#### Your task
Copy out the material in full. Leave every line as it is.

Extracted material START

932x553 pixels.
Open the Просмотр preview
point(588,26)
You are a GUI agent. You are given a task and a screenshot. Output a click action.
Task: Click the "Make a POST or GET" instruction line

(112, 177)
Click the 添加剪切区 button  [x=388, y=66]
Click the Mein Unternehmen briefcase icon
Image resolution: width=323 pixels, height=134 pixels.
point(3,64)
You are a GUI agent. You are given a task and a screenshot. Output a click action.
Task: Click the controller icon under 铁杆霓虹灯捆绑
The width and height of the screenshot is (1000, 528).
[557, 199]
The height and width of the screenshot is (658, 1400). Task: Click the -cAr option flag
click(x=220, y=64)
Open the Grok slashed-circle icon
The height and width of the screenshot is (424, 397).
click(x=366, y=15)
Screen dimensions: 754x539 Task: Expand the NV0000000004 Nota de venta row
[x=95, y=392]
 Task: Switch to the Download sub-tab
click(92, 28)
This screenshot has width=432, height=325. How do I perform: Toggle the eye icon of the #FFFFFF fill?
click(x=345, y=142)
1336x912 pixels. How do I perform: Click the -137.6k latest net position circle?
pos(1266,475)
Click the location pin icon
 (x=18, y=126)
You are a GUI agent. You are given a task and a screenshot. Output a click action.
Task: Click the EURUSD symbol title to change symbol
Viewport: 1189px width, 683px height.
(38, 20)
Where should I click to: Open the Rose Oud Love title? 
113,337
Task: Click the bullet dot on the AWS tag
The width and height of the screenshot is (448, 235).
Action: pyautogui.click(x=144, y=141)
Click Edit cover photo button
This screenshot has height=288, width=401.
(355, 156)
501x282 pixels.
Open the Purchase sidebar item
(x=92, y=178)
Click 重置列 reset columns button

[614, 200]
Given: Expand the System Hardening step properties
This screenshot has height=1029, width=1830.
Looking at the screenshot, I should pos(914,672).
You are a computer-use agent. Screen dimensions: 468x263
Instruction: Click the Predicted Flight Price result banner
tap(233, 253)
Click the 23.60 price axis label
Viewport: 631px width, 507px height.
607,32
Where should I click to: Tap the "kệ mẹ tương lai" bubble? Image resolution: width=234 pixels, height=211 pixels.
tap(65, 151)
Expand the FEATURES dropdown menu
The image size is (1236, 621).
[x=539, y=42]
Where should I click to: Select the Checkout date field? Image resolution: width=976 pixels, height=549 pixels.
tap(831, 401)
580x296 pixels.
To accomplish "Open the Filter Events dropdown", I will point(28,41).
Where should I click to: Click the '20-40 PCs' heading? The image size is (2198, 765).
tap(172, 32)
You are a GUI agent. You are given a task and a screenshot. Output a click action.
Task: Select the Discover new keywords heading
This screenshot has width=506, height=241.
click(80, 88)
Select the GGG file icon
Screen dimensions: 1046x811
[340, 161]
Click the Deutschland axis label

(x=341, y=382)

Extracted material END

#### Answer section
932x553 pixels.
Open the Просмотр preview
point(588,26)
You are a GUI agent. You are given a task and a screenshot. Output a click action.
Task: Click the "Make a POST or GET" instruction line

(112, 177)
Click the 添加剪切区 button  [x=388, y=66]
Click the Mein Unternehmen briefcase icon
Image resolution: width=323 pixels, height=134 pixels.
point(3,64)
You are a GUI agent. You are given a task and a screenshot. Output a click action.
Task: Click the controller icon under 铁杆霓虹灯捆绑
The width and height of the screenshot is (1000, 528).
[557, 199]
The height and width of the screenshot is (658, 1400). Task: Click the -cAr option flag
click(x=220, y=64)
Open the Grok slashed-circle icon
The height and width of the screenshot is (424, 397).
click(x=366, y=15)
Screen dimensions: 754x539 Task: Expand the NV0000000004 Nota de venta row
[x=95, y=392]
 Task: Switch to the Download sub-tab
click(92, 28)
This screenshot has width=432, height=325. How do I perform: Toggle the eye icon of the #FFFFFF fill?
click(x=345, y=142)
1336x912 pixels. How do I perform: Click the -137.6k latest net position circle?
pos(1266,475)
Click the location pin icon
 (x=18, y=126)
You are a GUI agent. You are given a task and a screenshot. Output a click action.
Task: Click the EURUSD symbol title to change symbol
Viewport: 1189px width, 683px height.
(38, 20)
Where should I click to: Open the Rose Oud Love title? 
113,337
Task: Click the bullet dot on the AWS tag
The width and height of the screenshot is (448, 235).
Action: pyautogui.click(x=144, y=141)
Click Edit cover photo button
This screenshot has height=288, width=401.
(355, 156)
501x282 pixels.
Open the Purchase sidebar item
(x=92, y=178)
Click 重置列 reset columns button

[614, 200]
Given: Expand the System Hardening step properties
This screenshot has height=1029, width=1830.
Looking at the screenshot, I should pos(914,672).
You are a computer-use agent. Screen dimensions: 468x263
Instruction: Click the Predicted Flight Price result banner
tap(233, 253)
Click the 23.60 price axis label
Viewport: 631px width, 507px height.
607,32
Where should I click to: Tap the "kệ mẹ tương lai" bubble? Image resolution: width=234 pixels, height=211 pixels.
tap(65, 151)
Expand the FEATURES dropdown menu
The image size is (1236, 621).
[x=539, y=42]
Where should I click to: Select the Checkout date field? Image resolution: width=976 pixels, height=549 pixels.
tap(831, 401)
580x296 pixels.
To accomplish "Open the Filter Events dropdown", I will point(28,41).
Where should I click to: Click the '20-40 PCs' heading? The image size is (2198, 765).
tap(172, 32)
You are a GUI agent. You are given a task and a screenshot. Output a click action.
Task: Select the Discover new keywords heading
This screenshot has width=506, height=241.
click(80, 88)
Select the GGG file icon
Screen dimensions: 1046x811
[340, 161]
Click the Deutschland axis label

(x=341, y=382)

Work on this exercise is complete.